*Passage given*:
Full Metal Jacket
directed by Stanley Kubrick
screenplay by Kubrick, Michael Herr, and Gustav Hasford
based on the novel The Short-Timers by Hasford; Warner Bros.

Funny, that a film about “Vietnam as it really was,” as Platoon was touted, should fall so wide of any mark of merit, and that Vietnam films with a surreal twist—Apocalypse Now and Kubrick’s latest. Full Metal Jacket—should be so much more interesting. If only Kubrick had stuck with the movie he started with, instead of switching gears entirely after the first third, we might have really had something here; another Kubrickian warped reality, to be sure, but nonetheless fascinating for that.

Full Metal Jacket traces the fate of a young man (dubbed Private Joker by his sergeant) from training at Parris Island, South Carolina, through the Tet offensive. Joker (Matthew Modine) is the central character of this movie, but only slowly and only after about a half hour’s worth of film do we really begin to focus on him. Up to that point the screen is dominated by the coarse running commentary and orders from Gunnery Sergeant Hartman, played wonderfully by Lee Emery.

*Directive A*: Please revise the Full Metal Jacket review from the point starting at "Funny, that a" and ending at "fascinating for that.", swapping "fascinating" for "compelling", and give that stretch back.
*Directive B*: Carry the Full Metal Jacket review forward from the point where it stops.

Records of locating words and elements on a page

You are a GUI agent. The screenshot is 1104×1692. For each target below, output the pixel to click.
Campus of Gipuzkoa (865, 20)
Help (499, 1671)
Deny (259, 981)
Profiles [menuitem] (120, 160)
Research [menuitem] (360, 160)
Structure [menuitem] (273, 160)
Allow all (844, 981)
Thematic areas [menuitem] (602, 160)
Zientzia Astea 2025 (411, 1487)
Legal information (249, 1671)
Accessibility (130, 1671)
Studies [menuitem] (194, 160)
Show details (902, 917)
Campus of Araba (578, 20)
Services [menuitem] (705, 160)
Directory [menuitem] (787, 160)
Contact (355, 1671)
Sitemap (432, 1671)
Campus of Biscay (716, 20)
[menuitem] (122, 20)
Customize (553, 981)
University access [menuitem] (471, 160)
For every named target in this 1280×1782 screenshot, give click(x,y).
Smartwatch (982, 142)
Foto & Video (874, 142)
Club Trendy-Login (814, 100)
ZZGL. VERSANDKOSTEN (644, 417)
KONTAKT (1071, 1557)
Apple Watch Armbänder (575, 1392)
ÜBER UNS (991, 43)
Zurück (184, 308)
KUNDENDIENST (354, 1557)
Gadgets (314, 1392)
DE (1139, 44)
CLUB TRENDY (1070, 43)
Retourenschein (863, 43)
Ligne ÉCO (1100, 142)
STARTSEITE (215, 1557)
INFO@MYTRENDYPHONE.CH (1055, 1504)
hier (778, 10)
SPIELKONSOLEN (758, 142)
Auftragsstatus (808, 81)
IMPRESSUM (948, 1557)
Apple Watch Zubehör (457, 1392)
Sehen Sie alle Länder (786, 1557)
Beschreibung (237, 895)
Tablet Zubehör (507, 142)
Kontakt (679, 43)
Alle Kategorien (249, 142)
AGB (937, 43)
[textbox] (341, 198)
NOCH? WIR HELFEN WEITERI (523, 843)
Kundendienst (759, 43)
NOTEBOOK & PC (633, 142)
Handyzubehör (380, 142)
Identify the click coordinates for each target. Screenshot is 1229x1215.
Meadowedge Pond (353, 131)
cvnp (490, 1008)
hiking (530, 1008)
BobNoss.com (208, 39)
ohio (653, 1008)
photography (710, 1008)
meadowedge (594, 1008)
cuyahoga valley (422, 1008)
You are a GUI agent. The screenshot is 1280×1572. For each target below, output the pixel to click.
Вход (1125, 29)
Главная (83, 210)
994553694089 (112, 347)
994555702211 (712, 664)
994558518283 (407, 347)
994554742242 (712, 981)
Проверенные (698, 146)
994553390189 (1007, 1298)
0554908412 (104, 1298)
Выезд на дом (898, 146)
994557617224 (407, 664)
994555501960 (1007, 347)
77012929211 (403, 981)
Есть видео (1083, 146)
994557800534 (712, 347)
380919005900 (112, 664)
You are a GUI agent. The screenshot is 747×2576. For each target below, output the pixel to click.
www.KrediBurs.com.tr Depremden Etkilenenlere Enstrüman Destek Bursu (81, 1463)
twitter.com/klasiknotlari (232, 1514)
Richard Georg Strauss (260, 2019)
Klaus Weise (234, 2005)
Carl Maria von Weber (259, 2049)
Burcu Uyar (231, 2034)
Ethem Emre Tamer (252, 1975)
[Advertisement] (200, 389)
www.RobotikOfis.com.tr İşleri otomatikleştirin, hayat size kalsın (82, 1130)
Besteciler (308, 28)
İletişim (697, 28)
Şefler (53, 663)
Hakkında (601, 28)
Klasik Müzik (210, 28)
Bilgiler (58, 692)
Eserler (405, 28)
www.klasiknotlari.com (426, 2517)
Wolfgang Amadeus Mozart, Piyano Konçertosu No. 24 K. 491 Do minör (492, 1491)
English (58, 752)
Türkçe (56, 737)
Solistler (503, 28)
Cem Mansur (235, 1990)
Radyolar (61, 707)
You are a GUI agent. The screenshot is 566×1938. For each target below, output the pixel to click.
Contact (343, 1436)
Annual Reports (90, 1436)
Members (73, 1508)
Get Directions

*Expected answer A*:
Funny, that a film about “Vietnam as it really was,” as Platoon was touted, should fall so wide of any mark of merit, and that Vietnam films with a surreal twist—Apocalypse Now and Kubrick’s latest. Full Metal Jacket—should be so much more interesting. If only Kubrick had stuck with the movie he started with, instead of switching gears entirely after the first third, we might have really had something here; another Kubrickian warped reality, to be sure, but nonetheless compelling for that.

*Expected answer B*:
Hartman is molding a bunch of soft kids into killers. It’s that plain and that simple, and all cards are on the barrel. He will use any tactic that works— intimidation, force, physical abuse, peer pressure. There is no malice in him, but that only makes him that much more awful to watch. “I do not look down on niggers,” he hollers, and rattles through a list of racial slurs. “You are all equally worthless here.” “Make your war face,” he yells at Joker; “Make your war face—you don’t scare me; work on it.” “You are so ugly,” he tells another, “you could be a piece of modern art.” It is terrible, but as delivered by Emery (a former sergeant in real life who actually wrote many of his own lines) it is also very funny. Right from the start the audience is giggling, and so is the recruit Hartman dubs Private Comer Pyle, until Hartman takes him by the neck and chokes the smile off his face, and ours. Marines, as Hartman tells his charges, are not to think even of dying without permission.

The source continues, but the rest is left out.